##### RECORDS #####
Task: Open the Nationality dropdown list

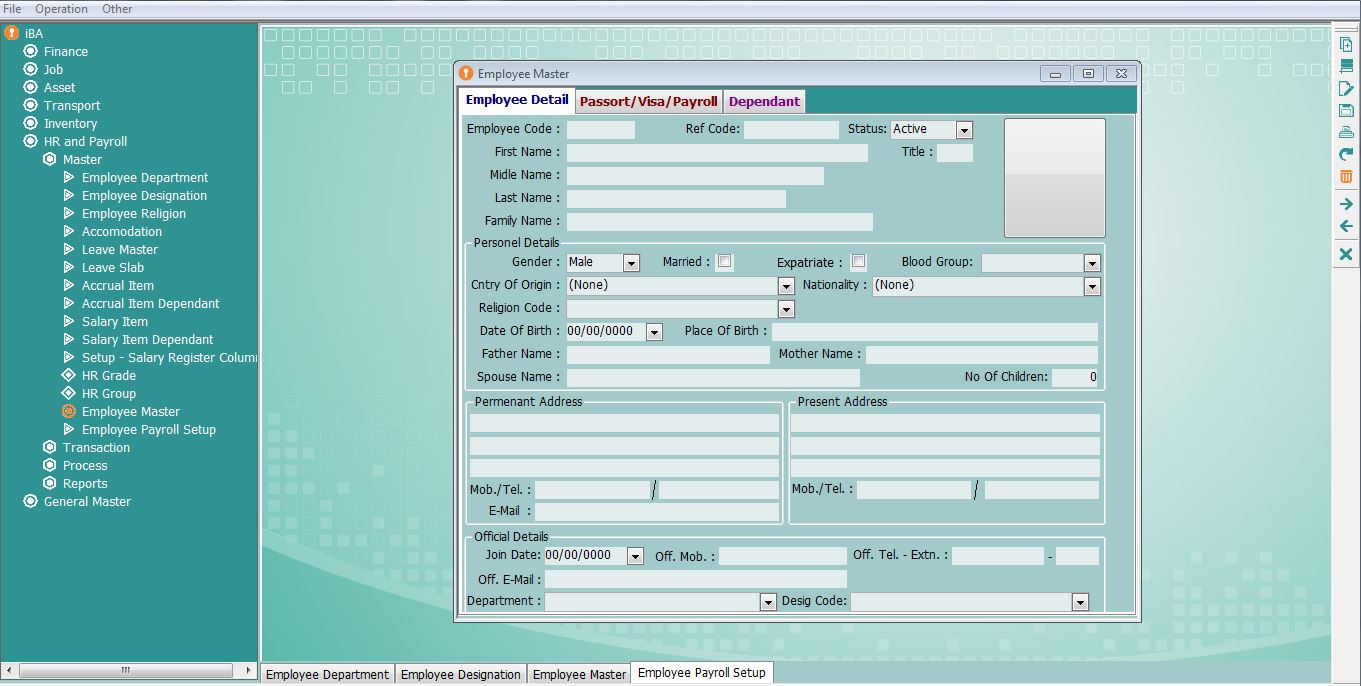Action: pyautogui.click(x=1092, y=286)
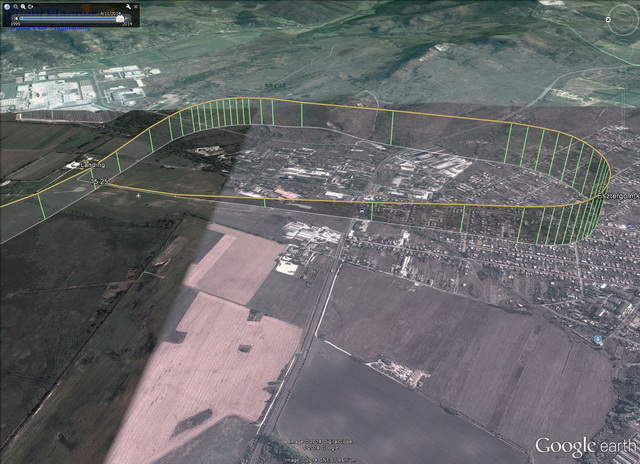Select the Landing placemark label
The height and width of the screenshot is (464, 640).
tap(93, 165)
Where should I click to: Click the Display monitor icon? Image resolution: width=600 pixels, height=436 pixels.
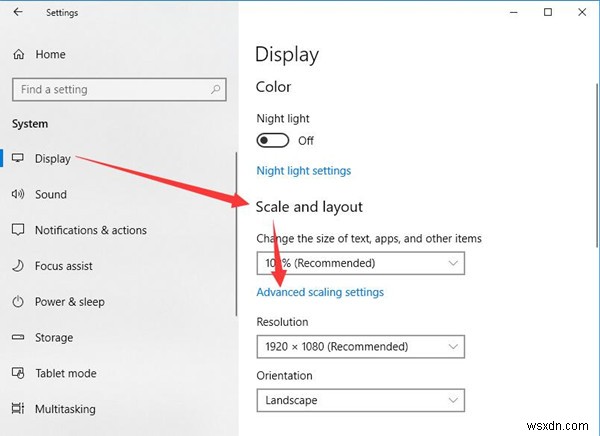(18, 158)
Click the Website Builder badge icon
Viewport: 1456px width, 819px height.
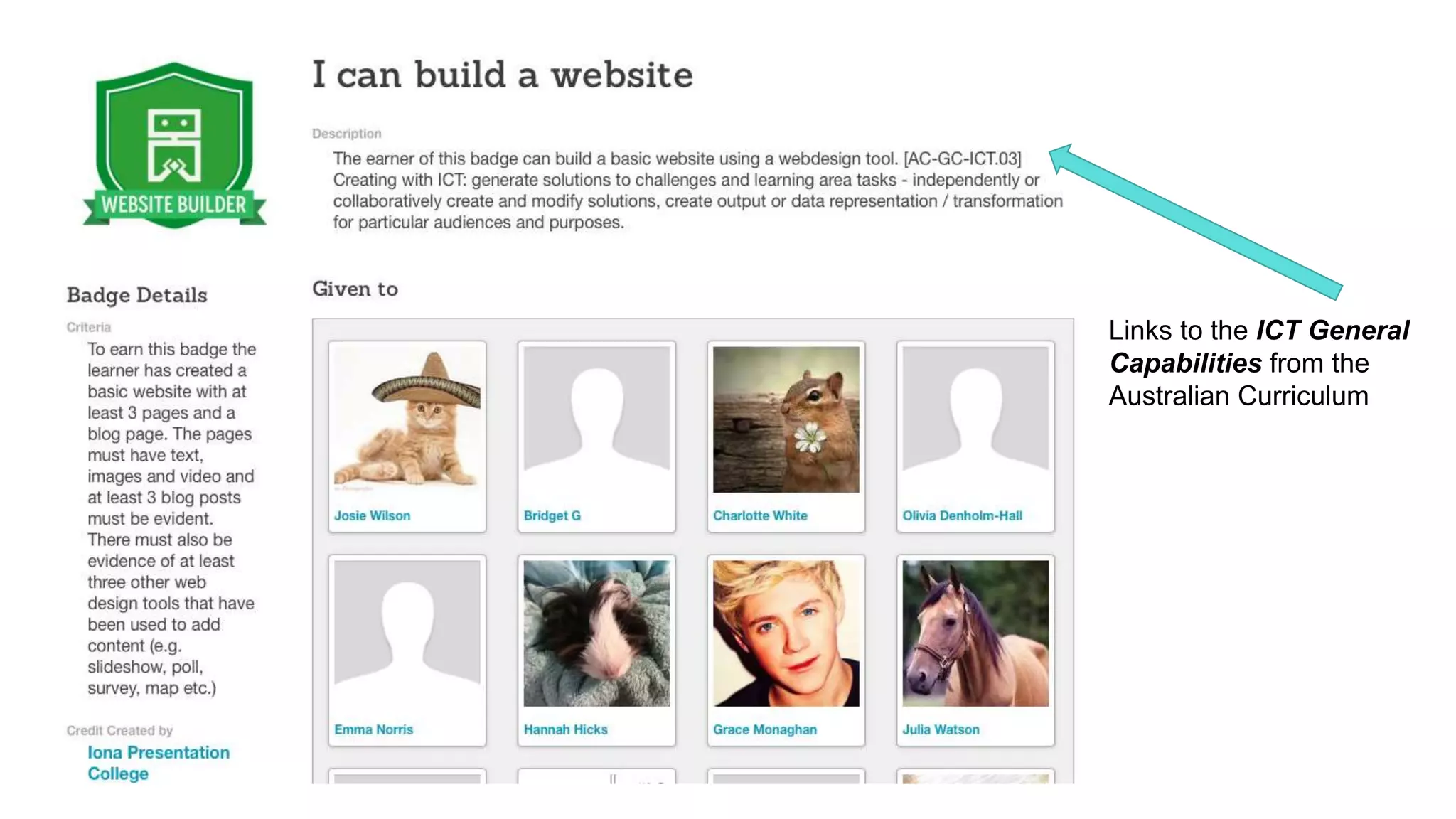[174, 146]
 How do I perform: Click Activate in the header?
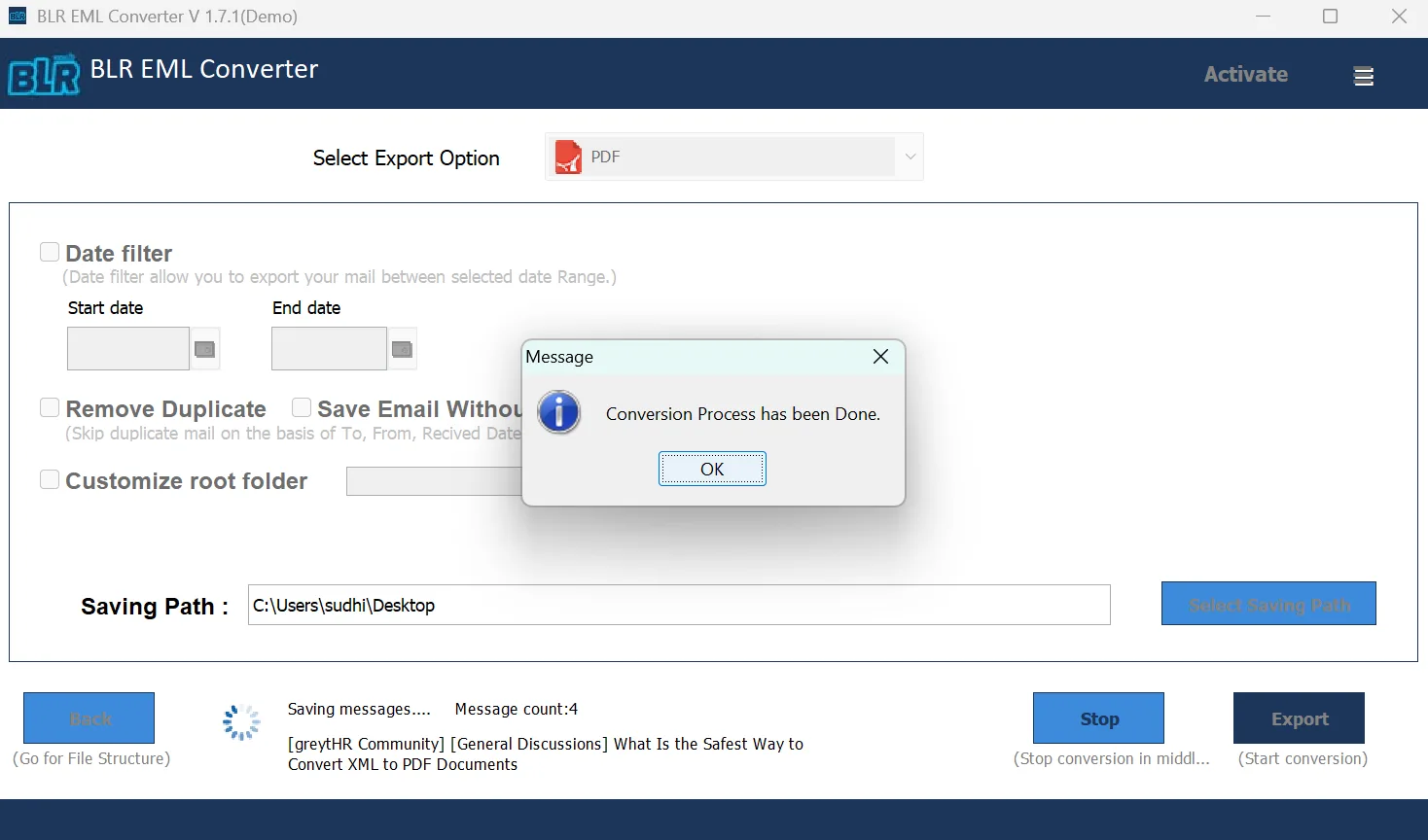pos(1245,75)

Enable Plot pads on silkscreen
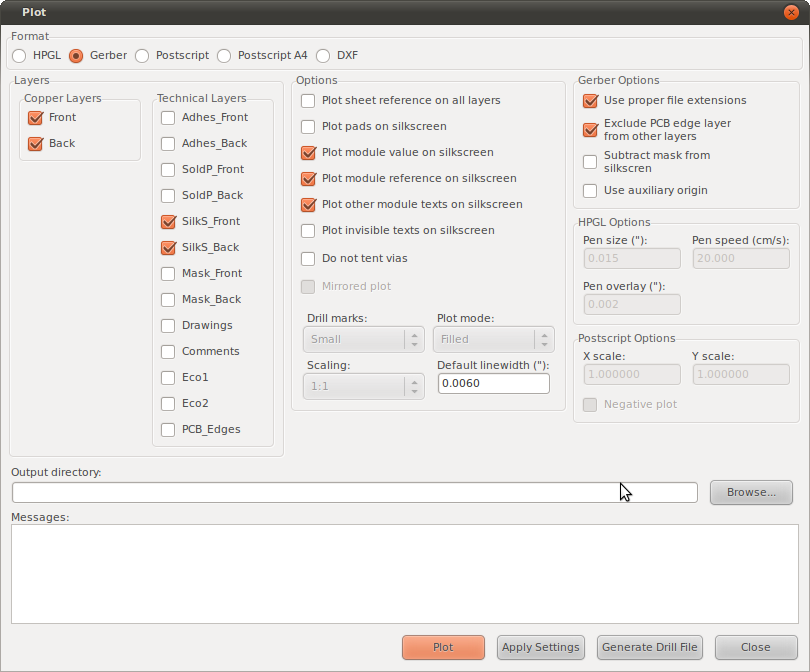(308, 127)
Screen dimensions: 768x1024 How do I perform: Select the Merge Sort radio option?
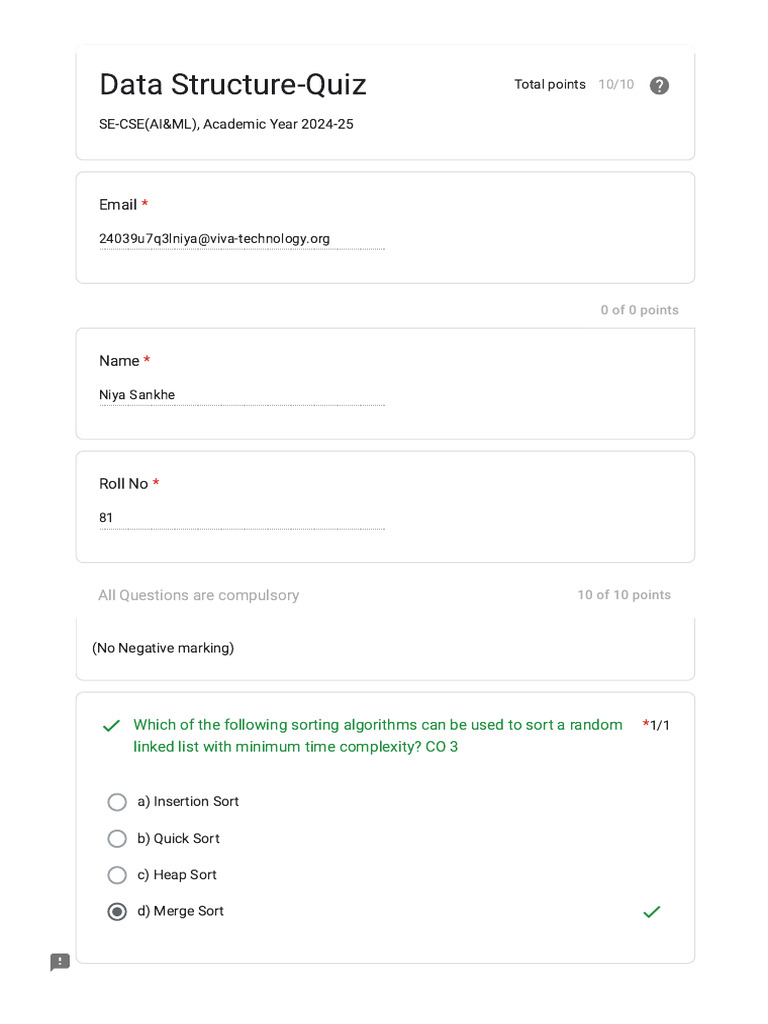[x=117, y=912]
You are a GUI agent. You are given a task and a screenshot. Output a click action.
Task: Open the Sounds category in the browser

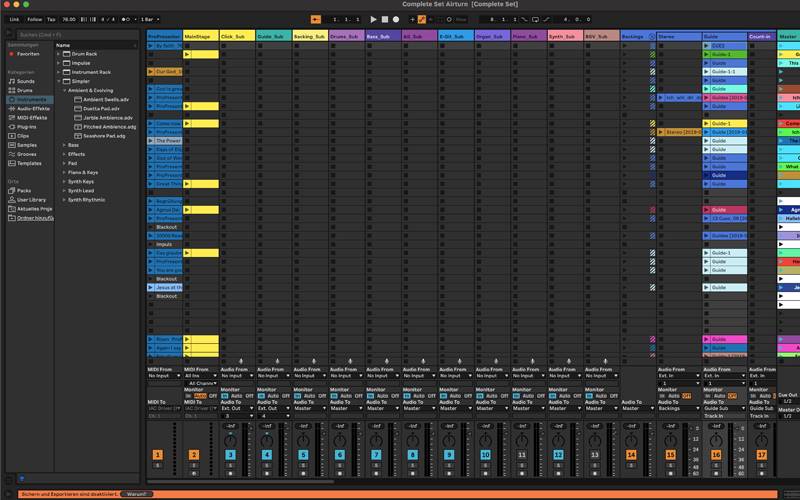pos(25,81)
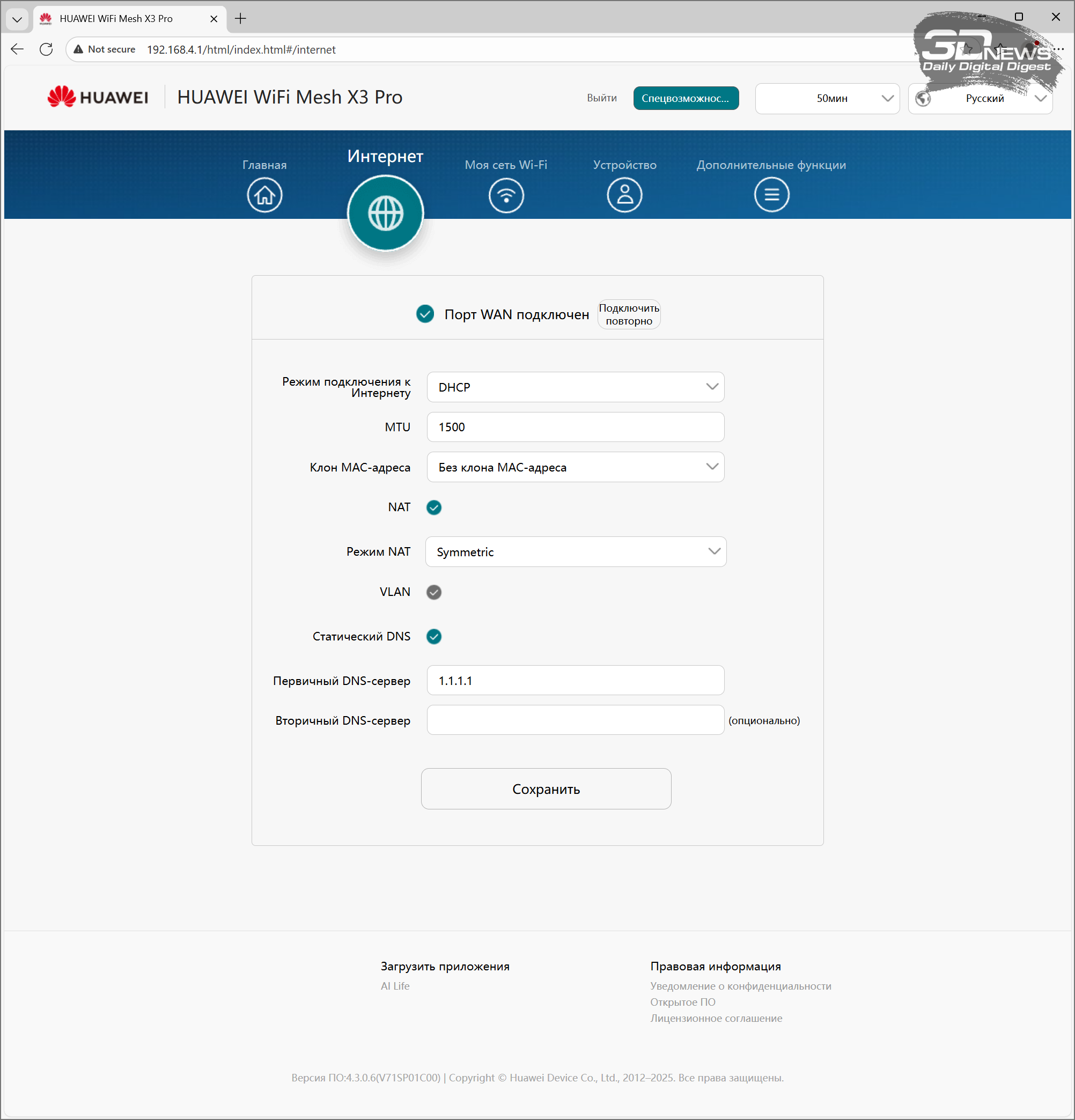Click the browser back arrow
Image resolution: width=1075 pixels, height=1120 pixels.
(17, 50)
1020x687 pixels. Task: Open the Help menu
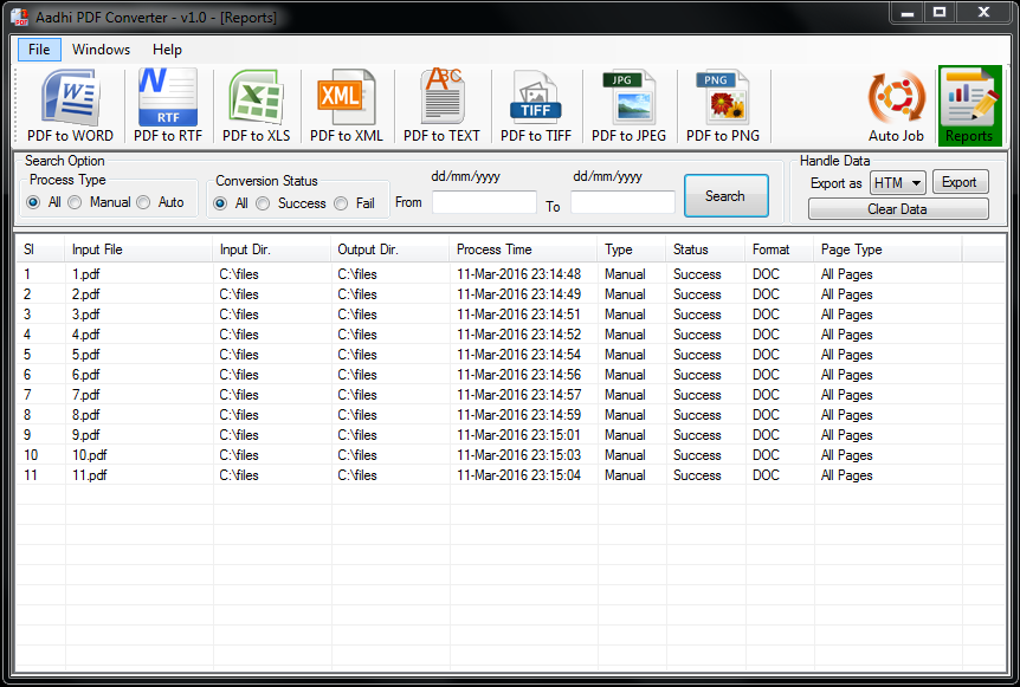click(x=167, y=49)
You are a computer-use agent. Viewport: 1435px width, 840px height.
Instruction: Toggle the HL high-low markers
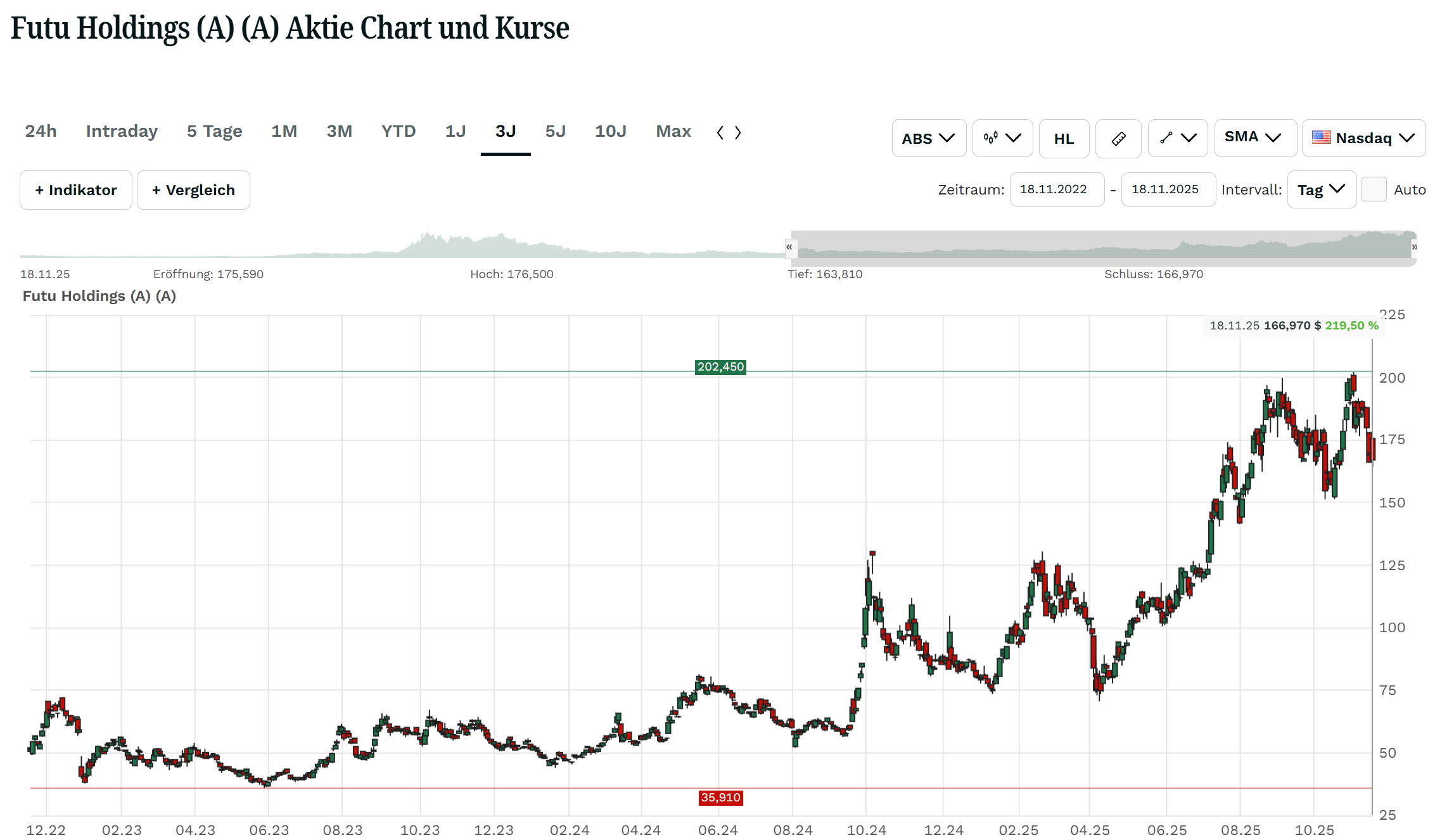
#####
OBJECTIVE: Quote the listing above line for line, with every character unchanged, omitting the pictures from your answer.

RESPONSE:
Task: Open the Nationality dropdown list

Action: pyautogui.click(x=1092, y=286)
Select the Landing placemark label
The height and width of the screenshot is (464, 640).
tap(93, 165)
Where should I click to: Click the Display monitor icon? Image resolution: width=600 pixels, height=436 pixels.
(18, 158)
Click the Website Builder badge icon
Viewport: 1456px width, 819px height.
[174, 146]
 How do I perform: Click Activate in the header?
pos(1245,75)

Enable Plot pads on silkscreen
(308, 127)
Screen dimensions: 768x1024 How do I perform: Select the Merge Sort radio option?
[x=117, y=912]
You are a GUI agent. You are given a task and a screenshot. Output a click action.
Task: Open the Sounds category in the browser

pos(25,81)
Click the browser back arrow
Image resolution: width=1075 pixels, height=1120 pixels.
(17, 50)
1020x687 pixels. Task: Open the Help menu
click(x=167, y=49)
You are a computer-use agent. Viewport: 1435px width, 840px height.
Instruction: Toggle the HL high-low markers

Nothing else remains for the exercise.